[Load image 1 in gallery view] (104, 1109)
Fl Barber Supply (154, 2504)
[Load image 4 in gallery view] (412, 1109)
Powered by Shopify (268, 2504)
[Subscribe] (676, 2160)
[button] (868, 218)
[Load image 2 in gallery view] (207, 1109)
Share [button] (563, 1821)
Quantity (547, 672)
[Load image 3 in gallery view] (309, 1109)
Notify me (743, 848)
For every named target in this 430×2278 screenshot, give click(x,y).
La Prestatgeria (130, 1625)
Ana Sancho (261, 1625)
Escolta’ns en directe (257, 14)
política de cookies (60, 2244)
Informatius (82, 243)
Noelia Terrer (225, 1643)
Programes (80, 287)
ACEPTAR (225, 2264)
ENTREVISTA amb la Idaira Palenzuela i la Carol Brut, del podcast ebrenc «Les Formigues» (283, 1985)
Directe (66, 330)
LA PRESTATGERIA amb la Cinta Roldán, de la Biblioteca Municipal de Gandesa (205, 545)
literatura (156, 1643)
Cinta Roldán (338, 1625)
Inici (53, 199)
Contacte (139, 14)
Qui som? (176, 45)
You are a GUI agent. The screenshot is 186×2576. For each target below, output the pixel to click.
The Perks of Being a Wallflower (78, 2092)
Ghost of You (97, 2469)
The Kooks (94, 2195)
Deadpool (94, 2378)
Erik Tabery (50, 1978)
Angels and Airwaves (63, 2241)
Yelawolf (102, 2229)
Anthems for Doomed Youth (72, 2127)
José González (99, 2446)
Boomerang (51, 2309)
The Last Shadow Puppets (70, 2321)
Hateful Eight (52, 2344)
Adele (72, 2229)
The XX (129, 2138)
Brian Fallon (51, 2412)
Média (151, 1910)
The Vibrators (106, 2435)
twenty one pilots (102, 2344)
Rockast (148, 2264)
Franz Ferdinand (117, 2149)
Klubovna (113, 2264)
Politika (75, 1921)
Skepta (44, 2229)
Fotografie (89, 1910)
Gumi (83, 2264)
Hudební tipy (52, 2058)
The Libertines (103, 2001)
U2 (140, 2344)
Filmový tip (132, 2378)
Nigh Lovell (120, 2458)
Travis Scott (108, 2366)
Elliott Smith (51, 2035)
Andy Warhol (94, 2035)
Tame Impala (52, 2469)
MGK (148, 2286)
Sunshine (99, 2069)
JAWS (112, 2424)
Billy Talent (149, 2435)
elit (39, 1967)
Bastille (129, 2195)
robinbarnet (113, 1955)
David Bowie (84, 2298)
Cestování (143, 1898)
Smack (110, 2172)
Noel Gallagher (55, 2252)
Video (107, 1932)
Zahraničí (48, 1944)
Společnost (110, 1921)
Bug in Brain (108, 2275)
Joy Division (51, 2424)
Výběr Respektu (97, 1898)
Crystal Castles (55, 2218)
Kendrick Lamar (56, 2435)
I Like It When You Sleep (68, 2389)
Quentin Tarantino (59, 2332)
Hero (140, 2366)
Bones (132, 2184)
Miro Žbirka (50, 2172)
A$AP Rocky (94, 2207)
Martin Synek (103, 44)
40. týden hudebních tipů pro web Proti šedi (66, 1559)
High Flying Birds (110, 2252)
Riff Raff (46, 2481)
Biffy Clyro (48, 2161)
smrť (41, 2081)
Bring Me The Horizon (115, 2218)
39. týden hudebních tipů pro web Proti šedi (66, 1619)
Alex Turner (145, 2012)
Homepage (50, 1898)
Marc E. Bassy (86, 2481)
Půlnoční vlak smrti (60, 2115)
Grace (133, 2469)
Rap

——————

• _DIRECTIONS FOR THIS TASK_
Give back the records above exactly, limited to the lines between the one holding "For every named" and the one holding "Erik Tabery (50, 1978)", inclusive.

• _TASK ANSWER_
For every named target in this 430×2278 screenshot, give click(x,y).
La Prestatgeria (130, 1625)
Ana Sancho (261, 1625)
Escolta’ns en directe (257, 14)
política de cookies (60, 2244)
Informatius (82, 243)
Noelia Terrer (225, 1643)
Programes (80, 287)
ACEPTAR (225, 2264)
ENTREVISTA amb la Idaira Palenzuela i la Carol Brut, del podcast ebrenc «Les Formigues» (283, 1985)
Directe (66, 330)
LA PRESTATGERIA amb la Cinta Roldán, de la Biblioteca Municipal de Gandesa (205, 545)
literatura (156, 1643)
Cinta Roldán (338, 1625)
Inici (53, 199)
Contacte (139, 14)
Qui som? (176, 45)
You are a GUI agent. The screenshot is 186×2576. For each target below, output the pixel to click.
The Perks of Being a Wallflower (78, 2092)
Ghost of You (97, 2469)
The Kooks (94, 2195)
Deadpool (94, 2378)
Erik Tabery (50, 1978)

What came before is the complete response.